Sinomicrurus swinhoei, also known as Swinhoe's temperate Asian coralsnake, is a highly venomous species of coral snake in the family Elapidae. It is endemic to Taiwan. The specific name is in honor of the English naturalist Robert Swinhoe, who was first European consul in Taiwan. Common name has been proposed for it.

==Taxonomy==
Originally described as Calliophis swinhoei by John Van Denburgh in 1922, recent literature has treated it as subspecies of Sinomicrurus macclellandi. However, it was elevated back to full species status as Sinomicrurus swinhoei in a 2021 revision of Sinomicrurus by Smart and colleagues.

==Description==
S. swinhoei are relatively small snakes: males measure 19–48 cm and females 19–51 cm in snout–vent length (SVL). The tail is 10–16 % of SVL. Some sources suggests a much higher maximum total length (i.e., including tail), 98 cm. There are 13 dorsal scale rows, 223–239 ventral scales in females and 207–221 in males, and 32–36 subcaudal scales in females and 36–41 in males. There are 1+1 temporal scales. The head is dorsally marked with broad cream to white band running across head behind eyes. The base color is brown-black to black. Ventrally, the head is white to very light gray. The snout is whitish. The body and tail are dorsally red to rusty brown, with scales flecked with diffuse dark brown or black. There are a series of narrow, black, light-edged cross bands, which can be incomplete on the flanks. Ventral coloration is cream to light gray with black irregular designs.

==Venom==
Sinomicrurus swinhoei is highly venomous.

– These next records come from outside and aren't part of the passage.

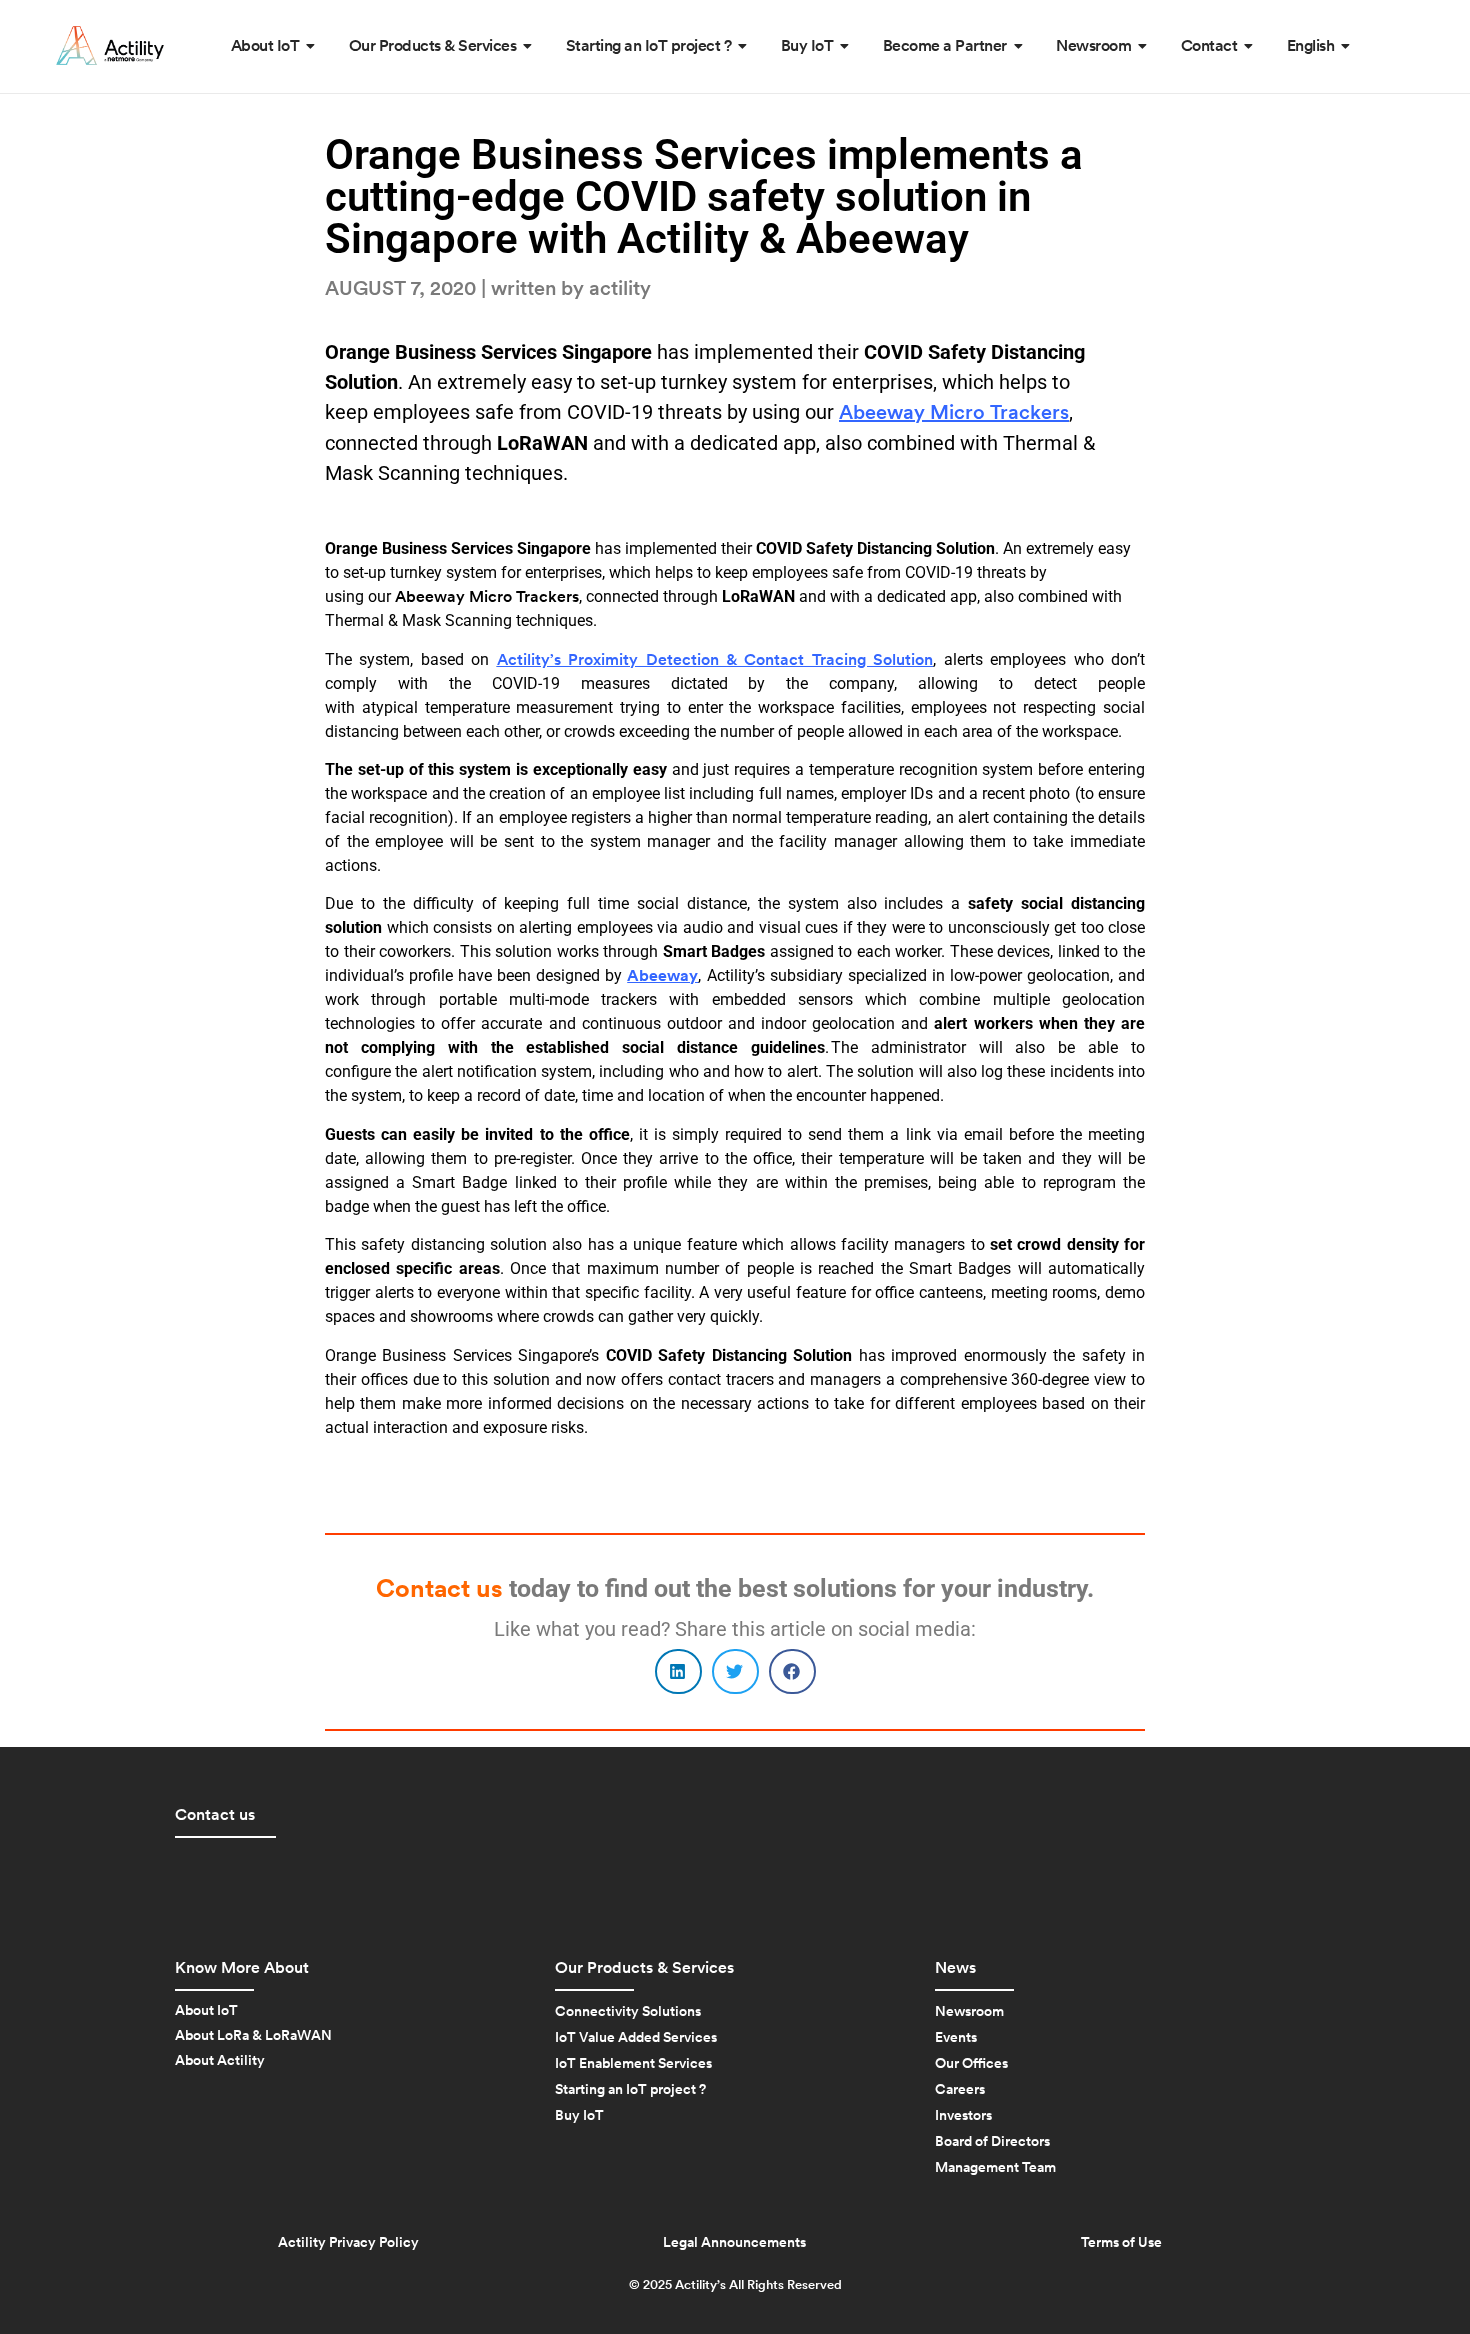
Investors (963, 2116)
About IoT (206, 2011)
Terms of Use (1121, 2243)
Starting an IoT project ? (630, 2090)
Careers (960, 2090)
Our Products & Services (644, 1968)
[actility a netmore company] (110, 45)
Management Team (995, 2168)
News (955, 1968)
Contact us (215, 1815)
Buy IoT (579, 2116)
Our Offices (971, 2064)
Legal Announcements (734, 2243)
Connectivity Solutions (628, 2012)
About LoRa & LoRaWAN (253, 2036)
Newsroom (969, 2012)
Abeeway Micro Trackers (954, 413)
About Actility (220, 2061)
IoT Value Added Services (636, 2038)
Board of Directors (992, 2142)
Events (956, 2038)
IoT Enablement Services (633, 2064)
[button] (678, 1671)
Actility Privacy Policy (348, 2243)
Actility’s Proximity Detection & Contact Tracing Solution (715, 660)
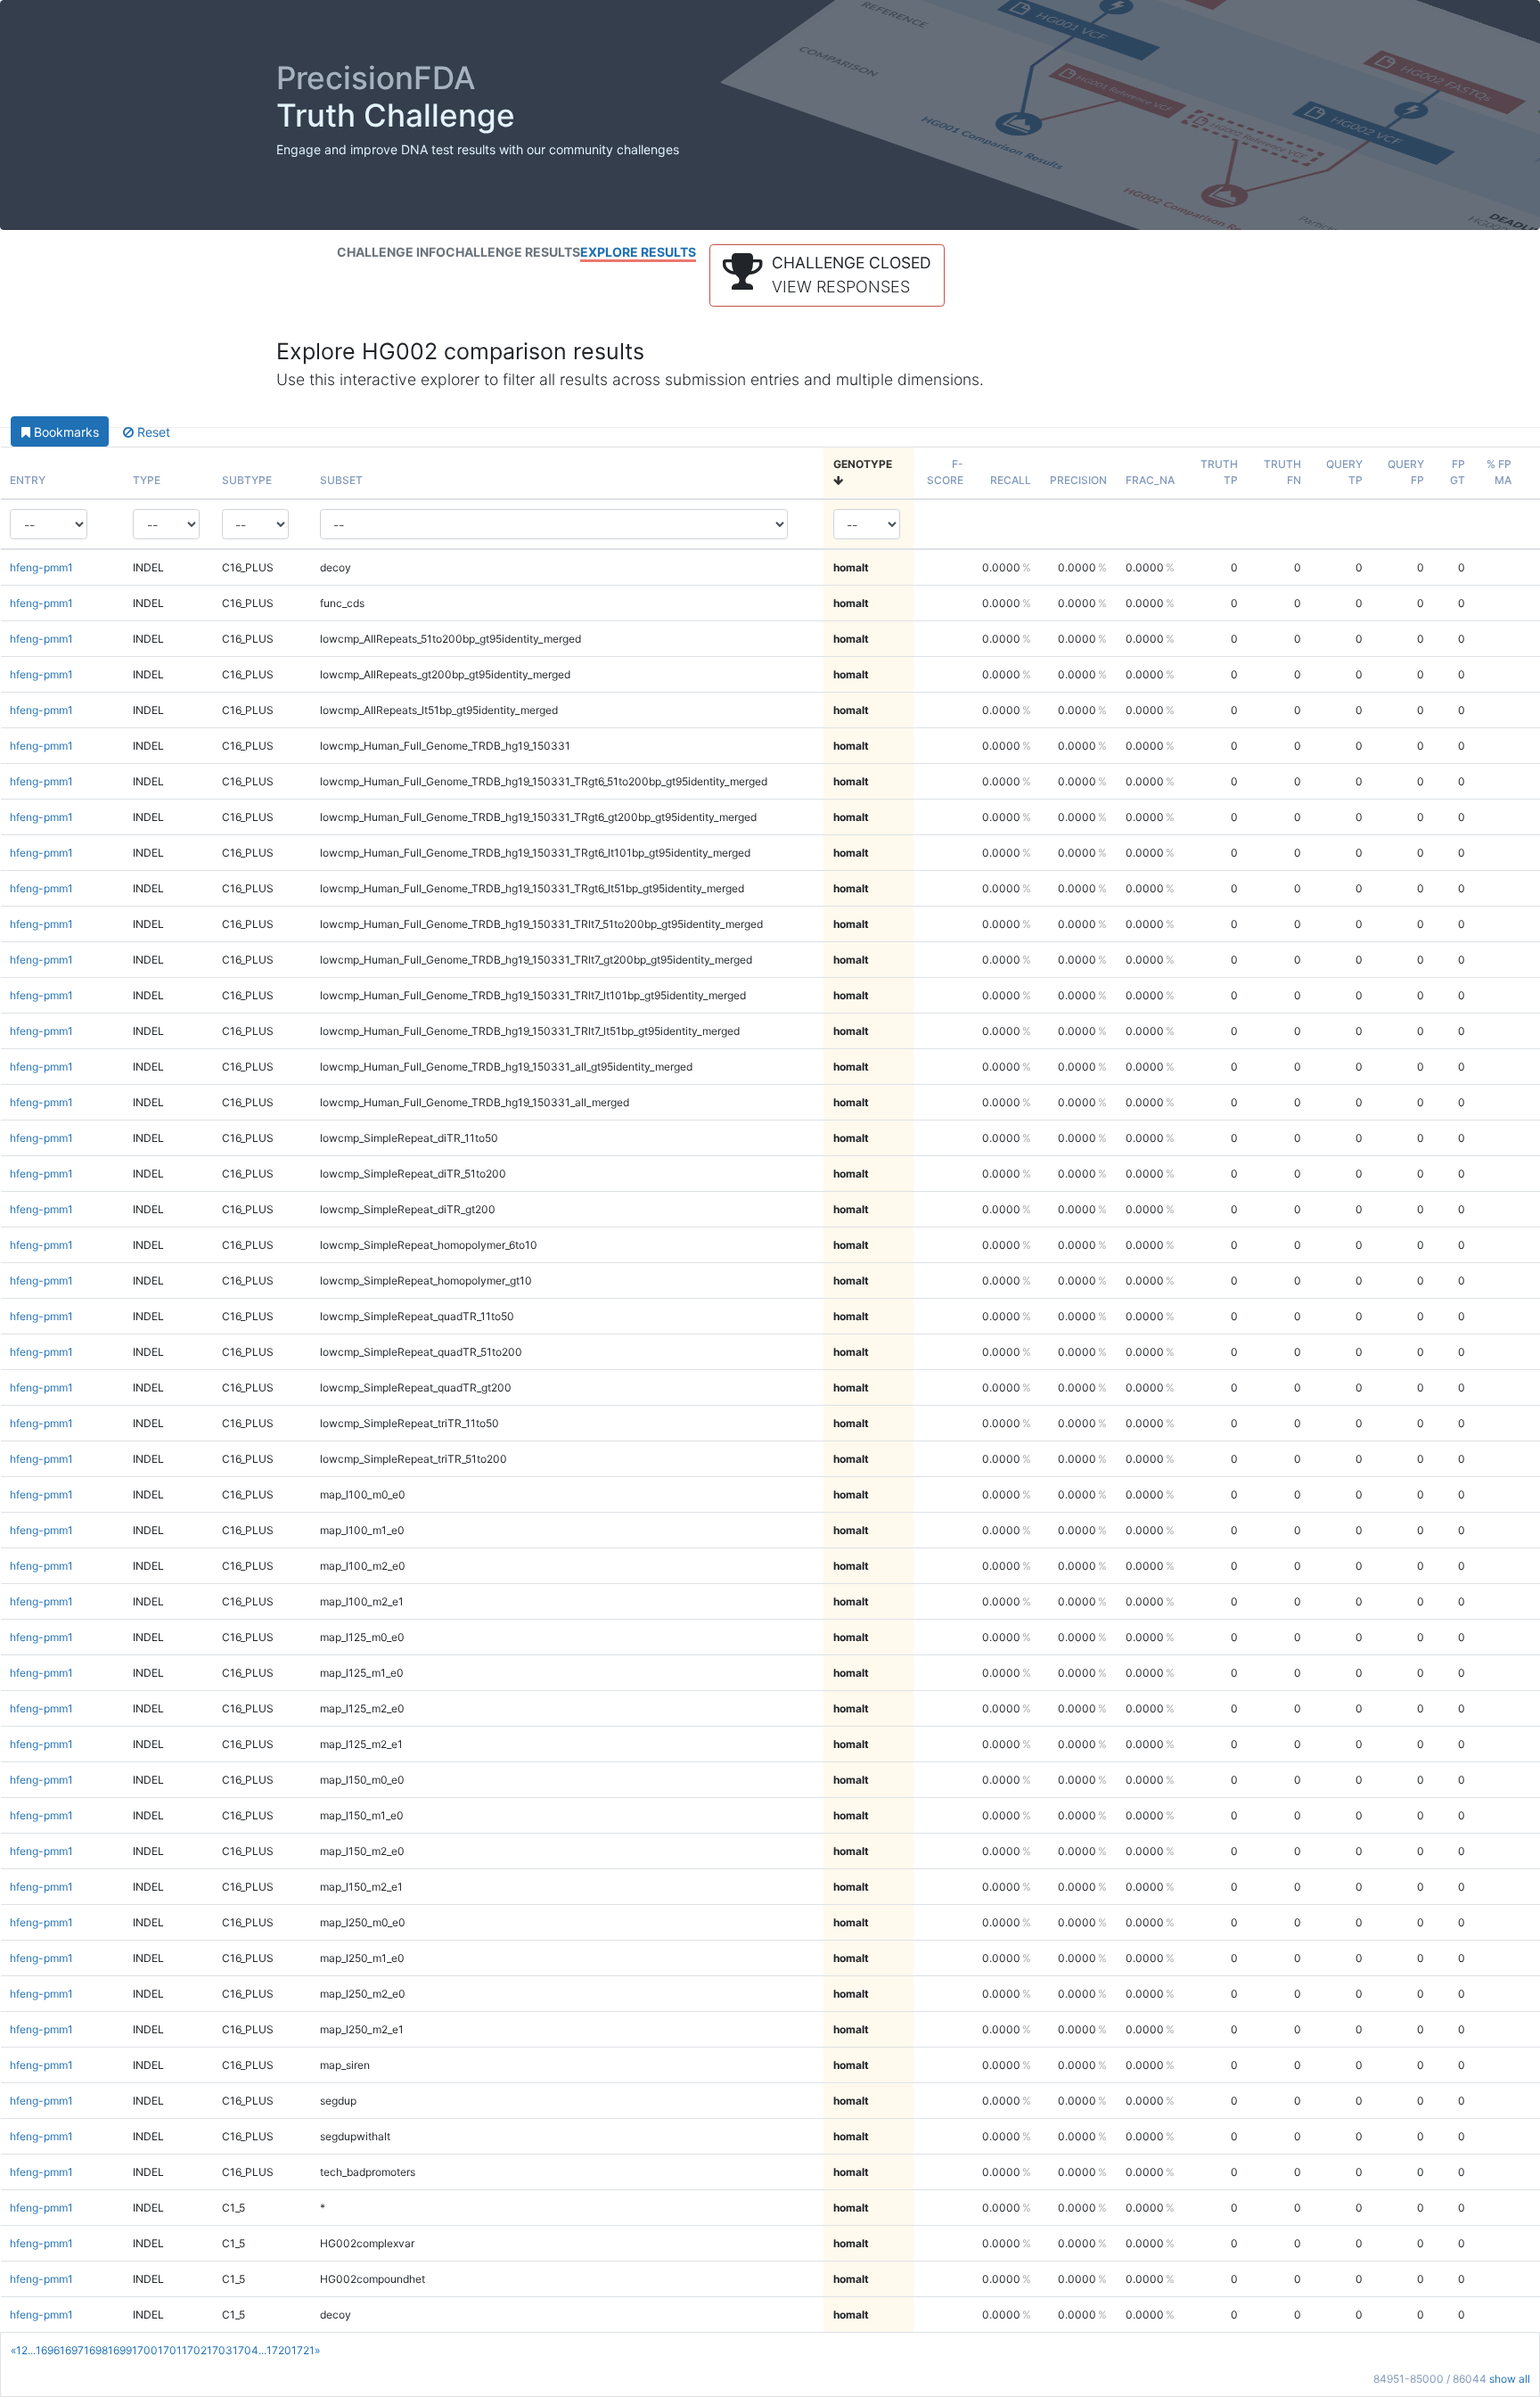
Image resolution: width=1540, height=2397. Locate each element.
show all (1509, 2378)
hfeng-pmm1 (41, 567)
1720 (278, 2350)
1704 (245, 2350)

Although it is not aggressive and very few reports of attacks have been reported, its venom is potentially life-threatening.

==Reproduction==
Sinomicrurus swinhoei is oviparous and lays 4–14 eggs in summer.

==Habitat and conservation==
Sinomicrurus sauteri is widespread in Taiwan and occurs below elevations of 1000 m or 1200 m above sea level. It lives on montane forest floor, in stone cracks, and among leaf litter. It is cathemeral.

Sinomicrurus sauteri is a rare species that enjoys protected status in Taiwan.